[Rows of pointing data]

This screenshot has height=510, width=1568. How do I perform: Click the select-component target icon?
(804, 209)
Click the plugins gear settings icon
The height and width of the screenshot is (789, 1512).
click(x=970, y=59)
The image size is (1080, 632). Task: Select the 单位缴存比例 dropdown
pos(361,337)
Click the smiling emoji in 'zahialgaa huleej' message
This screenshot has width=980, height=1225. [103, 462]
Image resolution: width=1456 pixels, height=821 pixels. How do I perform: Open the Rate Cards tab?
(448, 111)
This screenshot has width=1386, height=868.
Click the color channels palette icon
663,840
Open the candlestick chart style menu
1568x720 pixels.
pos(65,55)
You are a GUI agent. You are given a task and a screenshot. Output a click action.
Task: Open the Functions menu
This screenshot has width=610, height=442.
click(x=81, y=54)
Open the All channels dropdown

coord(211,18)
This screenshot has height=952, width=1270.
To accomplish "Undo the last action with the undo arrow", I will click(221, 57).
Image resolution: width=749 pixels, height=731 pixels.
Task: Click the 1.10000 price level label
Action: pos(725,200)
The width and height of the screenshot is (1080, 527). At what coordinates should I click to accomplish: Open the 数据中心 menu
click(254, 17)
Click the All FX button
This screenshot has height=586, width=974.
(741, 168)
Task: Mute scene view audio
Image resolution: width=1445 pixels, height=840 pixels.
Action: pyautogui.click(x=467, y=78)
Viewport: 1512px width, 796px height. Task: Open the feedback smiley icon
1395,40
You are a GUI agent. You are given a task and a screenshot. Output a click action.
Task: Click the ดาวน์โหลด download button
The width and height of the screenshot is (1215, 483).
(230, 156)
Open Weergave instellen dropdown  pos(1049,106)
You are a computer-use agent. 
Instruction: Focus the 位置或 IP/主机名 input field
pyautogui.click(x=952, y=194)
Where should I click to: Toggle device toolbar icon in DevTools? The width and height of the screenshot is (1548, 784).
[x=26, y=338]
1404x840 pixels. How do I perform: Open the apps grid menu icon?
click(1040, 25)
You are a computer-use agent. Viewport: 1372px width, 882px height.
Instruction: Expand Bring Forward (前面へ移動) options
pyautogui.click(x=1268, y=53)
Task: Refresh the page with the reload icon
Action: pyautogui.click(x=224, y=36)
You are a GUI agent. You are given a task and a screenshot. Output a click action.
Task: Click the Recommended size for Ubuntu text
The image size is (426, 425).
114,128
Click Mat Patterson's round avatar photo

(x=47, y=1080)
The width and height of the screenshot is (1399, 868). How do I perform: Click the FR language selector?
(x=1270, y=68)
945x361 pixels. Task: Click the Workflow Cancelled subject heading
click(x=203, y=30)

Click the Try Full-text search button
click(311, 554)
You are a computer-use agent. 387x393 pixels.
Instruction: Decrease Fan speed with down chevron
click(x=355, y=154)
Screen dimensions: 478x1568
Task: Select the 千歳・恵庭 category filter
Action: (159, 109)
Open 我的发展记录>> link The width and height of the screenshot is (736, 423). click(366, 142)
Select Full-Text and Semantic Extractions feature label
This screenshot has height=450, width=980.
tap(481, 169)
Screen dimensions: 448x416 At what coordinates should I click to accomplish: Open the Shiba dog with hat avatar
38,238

WHAT IS BEING ASKED: Retype the data from the line containing "Image resolution: width=1456" up to and including the line containing "coord(211,18)", keeping every character the same.

ANSWER:
Image resolution: width=1456 pixels, height=821 pixels. How do I perform: Open the Rate Cards tab?
(448, 111)
This screenshot has width=1386, height=868.
Click the color channels palette icon
663,840
Open the candlestick chart style menu
1568x720 pixels.
pos(65,55)
You are a GUI agent. You are given a task and a screenshot. Output a click action.
Task: Open the Functions menu
This screenshot has width=610, height=442.
click(x=81, y=54)
Open the All channels dropdown

coord(211,18)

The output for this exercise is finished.